Two-dimensional (2D) Ruddlesden-Popper (RP) phase perovskites, characterized by their soft lattice and high sensitivity to external stimuli, provide an excellent framework for exploring the dynamic evolution of crystal structure and optoelectronic properties. However, existing synthesis methods for high-quality RP-phase micro-nanoscale single crystals perovskite still face challenges in simultaneously achieving regular morphology and facile transferability. Here, we report a facile spatial confinement strategy that enables precise control over nucleation and growth kinetics of RP-phase perovskites, leading to the direct synthesis of uniform and well-defined PEA2PbBr4 nanoplates. The emission of as-synthesized nanoplates can be substantially modified by electron-beam irradiation. It is observed that upon exposure to e-beam irradiation at 30 keV, the photoluminescence (PL) of PEA2PbBr4 nanoplates undergoes a pronounced transformation from narrowband blue emission to broadband yellow emission spanning 400-750 nm. This emission evolution is attributed to electron-irradiation-induced lattice distortion, which promoted the formation of self-trapped excitons (STEs) and subsequently dominated radiative recombination. Based on regularly shaped nanoplates, PEA2PbBr4-PEA2Pb(Br-I)4 heterojunctions were constructed via vapor-phase anion-exchange.

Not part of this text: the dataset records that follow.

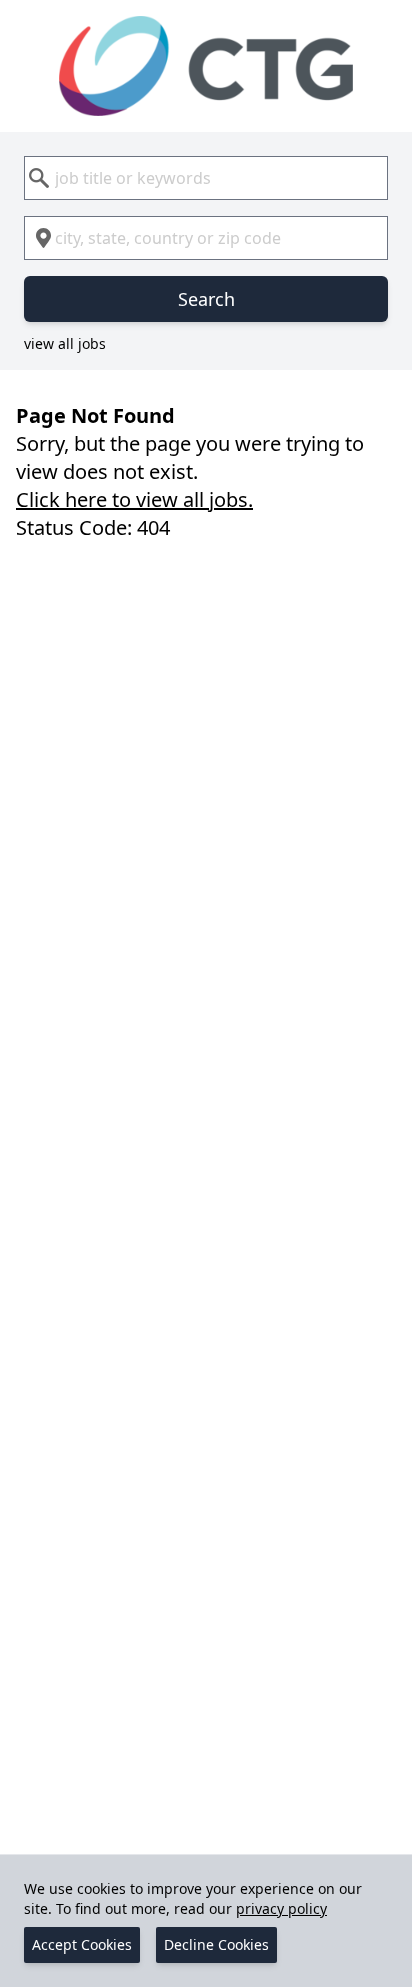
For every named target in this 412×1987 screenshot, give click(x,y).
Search (206, 299)
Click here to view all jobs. (134, 499)
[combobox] (206, 178)
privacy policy (281, 1908)
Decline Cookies (216, 1944)
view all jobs (65, 343)
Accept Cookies (82, 1944)
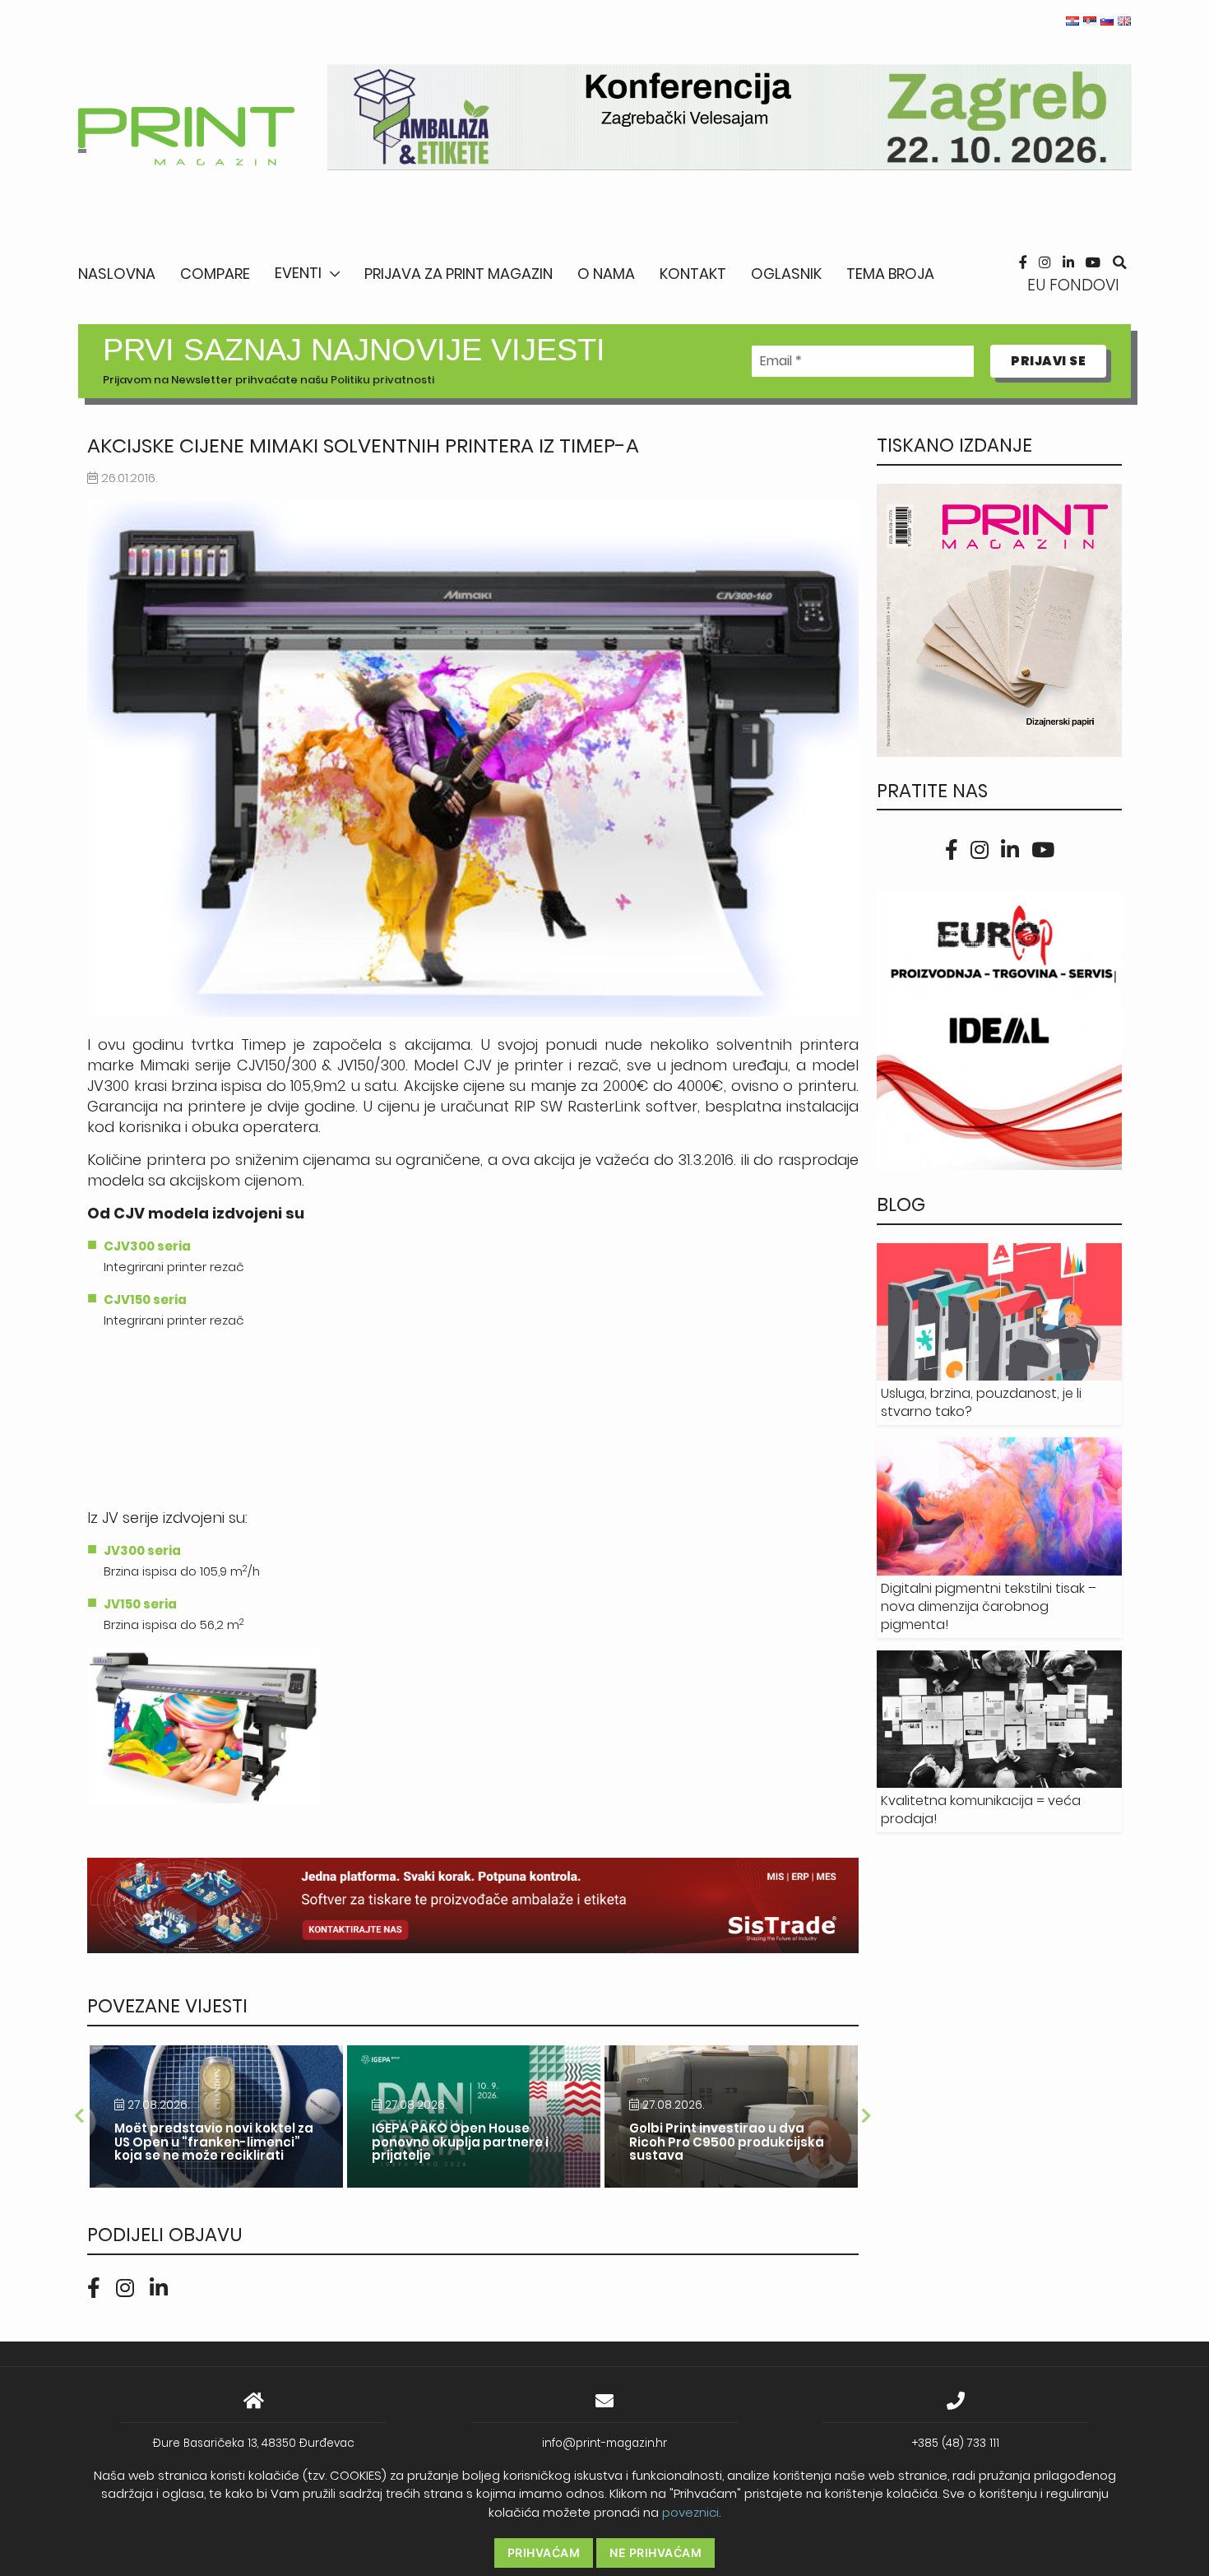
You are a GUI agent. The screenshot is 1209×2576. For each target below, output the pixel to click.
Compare (215, 273)
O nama (606, 273)
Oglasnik (786, 273)
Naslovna (116, 273)
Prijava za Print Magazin (458, 273)
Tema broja (890, 273)
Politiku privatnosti (382, 380)
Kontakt (693, 273)
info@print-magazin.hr (604, 2443)
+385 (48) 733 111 (955, 2443)
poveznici (690, 2512)
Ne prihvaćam (655, 2553)
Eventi (298, 272)
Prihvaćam (544, 2553)
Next (867, 2116)
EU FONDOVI (1073, 285)
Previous (79, 2116)
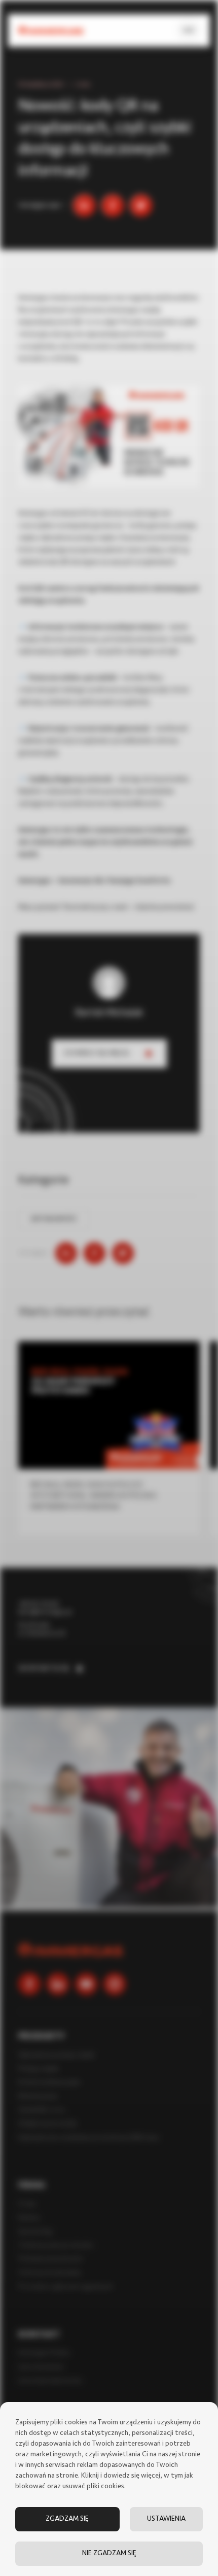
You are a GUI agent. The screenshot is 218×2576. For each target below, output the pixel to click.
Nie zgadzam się (109, 2553)
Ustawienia (166, 2519)
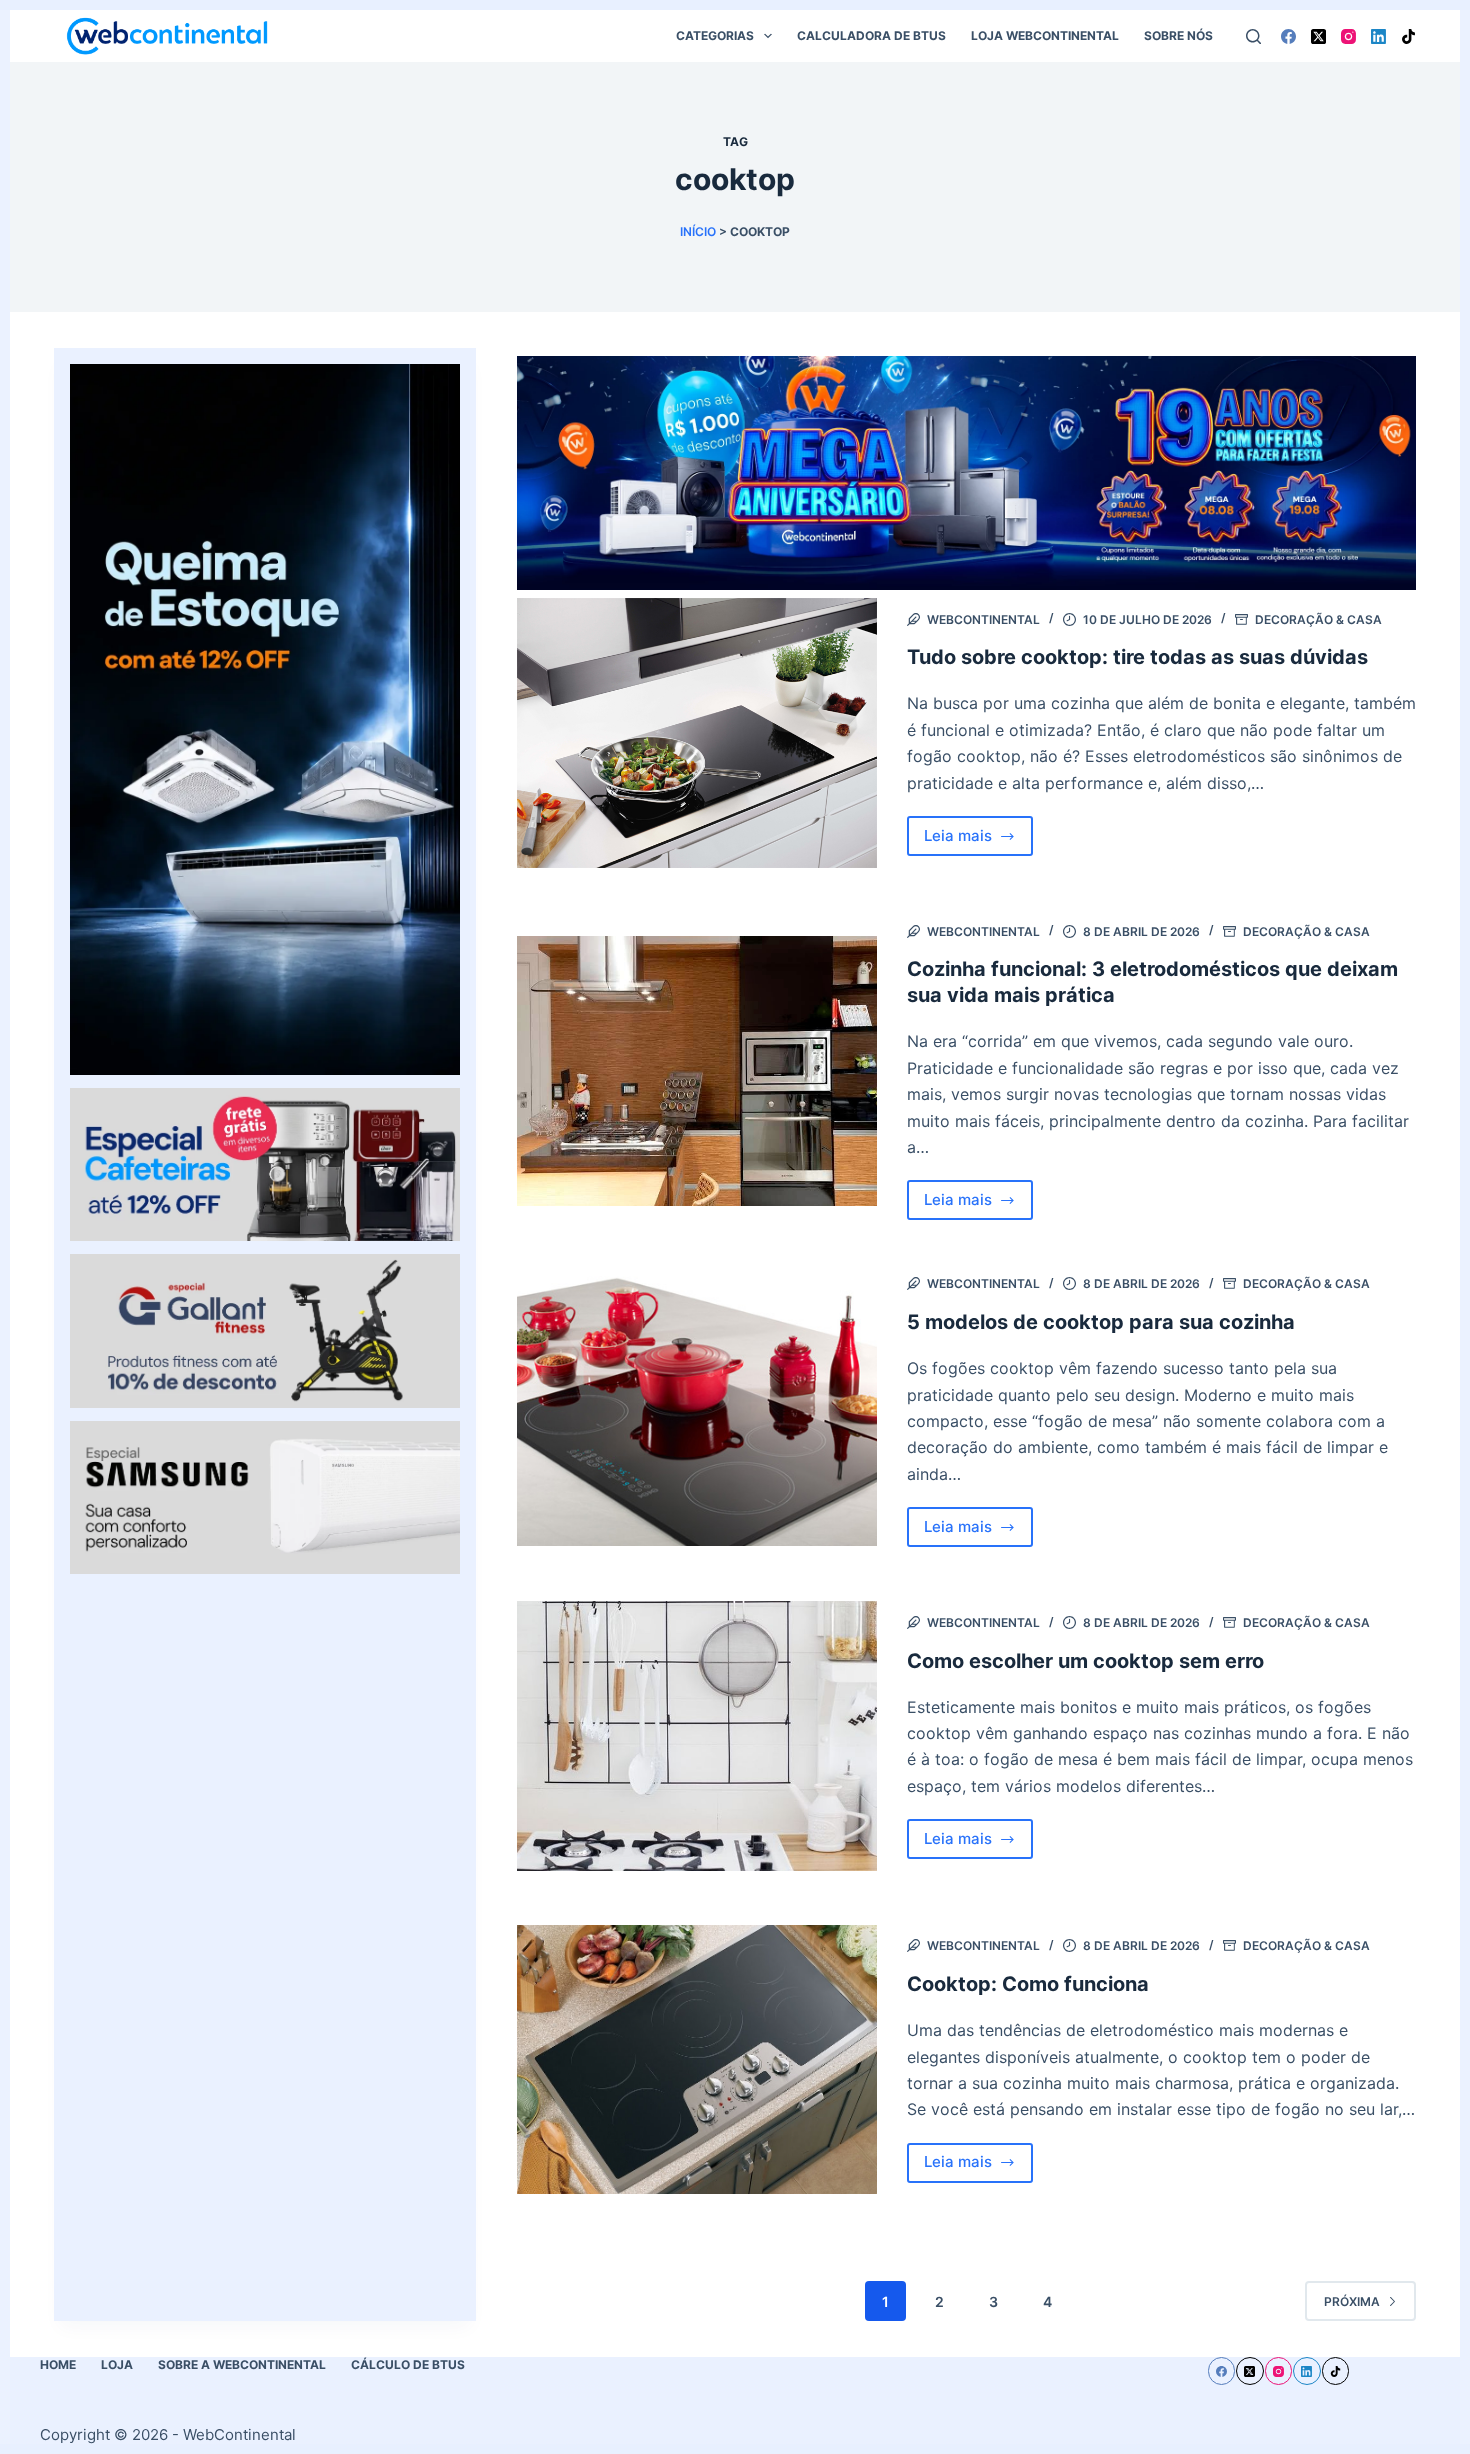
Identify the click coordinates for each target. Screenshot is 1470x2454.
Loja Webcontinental (1045, 35)
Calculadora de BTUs (871, 35)
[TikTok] (1408, 36)
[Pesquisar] (1253, 36)
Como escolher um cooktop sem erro (1085, 1661)
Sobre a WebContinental (242, 2364)
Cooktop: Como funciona (1028, 1984)
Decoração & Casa (1318, 619)
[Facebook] (1288, 36)
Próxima (1352, 2301)
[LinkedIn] (1378, 36)
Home (58, 2364)
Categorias (715, 35)
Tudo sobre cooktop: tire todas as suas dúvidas (1137, 657)
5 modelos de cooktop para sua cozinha (1101, 1322)
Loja (117, 2364)
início (698, 231)
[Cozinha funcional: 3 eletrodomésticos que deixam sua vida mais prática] (697, 1071)
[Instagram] (1348, 36)
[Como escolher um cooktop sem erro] (697, 1736)
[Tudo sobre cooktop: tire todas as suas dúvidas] (697, 733)
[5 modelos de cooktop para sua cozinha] (697, 1411)
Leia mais (978, 841)
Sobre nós (1178, 35)
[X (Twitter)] (1318, 36)
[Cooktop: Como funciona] (697, 2060)
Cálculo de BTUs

Optoelectronic devices incorporated with PEA2PbBr4 nanoplates were fabricated, exhibiting promising photodetection performance with responsivity of 1.44 A·W-1 and detectivity of 3.82 × 1012 Jones. This work not only provides a practical route for the direct synthesis of regularly shaped RP-phase nanoplates and their subsequent device integration, but also offers complementary insights into the interplay between lattice distortion and STE formation in layered perovskites.